A PUBLIC inquiry into whether to allow opencast quarrying for coal and brick material near Chester-le-Street has begun.
Planning permission for an opencast site at Wheatley Head was refused by Durham County Council last year and this week the appeal against the decision was opened by Government planning inspector Brent Mundy on Tuesday.
Clay Services and Ibstock Building Products want to extract brickshale, fireclay and coal from the site, which lies between Great Lumley and West Rainton.
Clay Services argue that there is a need for the brickshale to keep Throckley Brickworks sustainable, but Durham County Council felt that there was no evidence to suggest the future of the brickworks would be threatened without the quarrying.
Paul Taylor, defending Clay Services, said the county council's denial that mineral extraction was needed implied that it would only be seen as essential if the brickworks were in danger of closing.
At the hearing at Fence Houses Community Centre, Stewart Provan, assistant team leader of Durham County Council's development control team, said the council had received 83 objections to the plans from people living in the village. All of them objected to the impact of traffic taking the mineral from the site. Already noise levels in the village exceed recommended levels and the opencast mine would result in much larger lorries passing through the village.
He said: "The impacts felt by residents will add to an already unacceptable situation.

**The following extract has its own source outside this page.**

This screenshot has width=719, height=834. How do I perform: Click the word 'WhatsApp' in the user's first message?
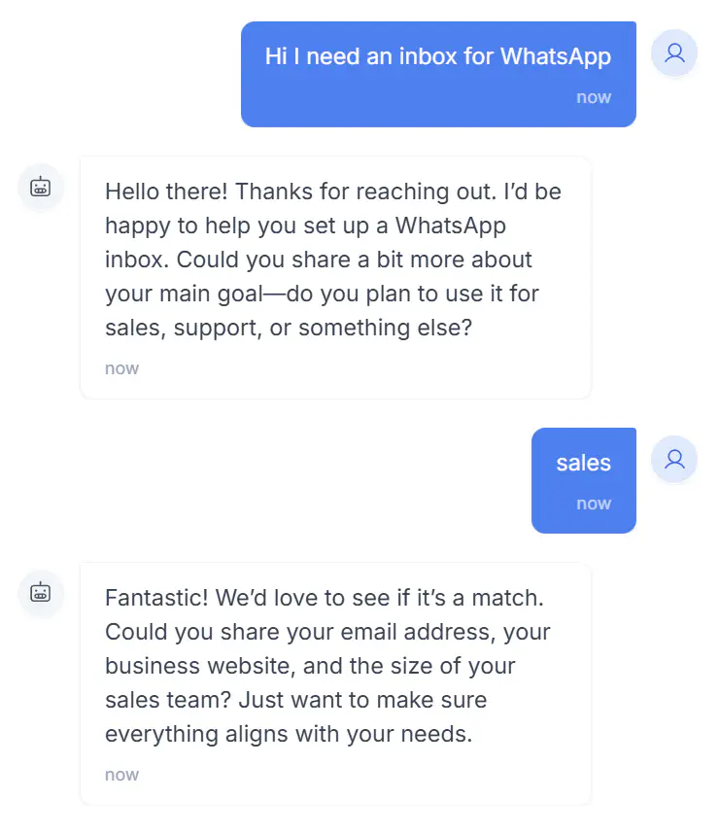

The prolonged, uncoordinated and piecemeal way in which the reserves in this area have been exploited has progressively increased the impacts to residents of Woodstone Village while providing little in the way of planned mitigation."
Mr Taylor refuted the council's claim that the company wanted to extract low carbon shale from Wheatley Head simply for economic reasons so they could increase the speed they produced bricks.
He said Throckley Brickworks received most of its raw materials from another quarry. "It's just there's material that doesn't get used if it isn't mixed with shale from Wheatley Hill, so a great pile of unused material is growing."
The hearing was expected to last four days.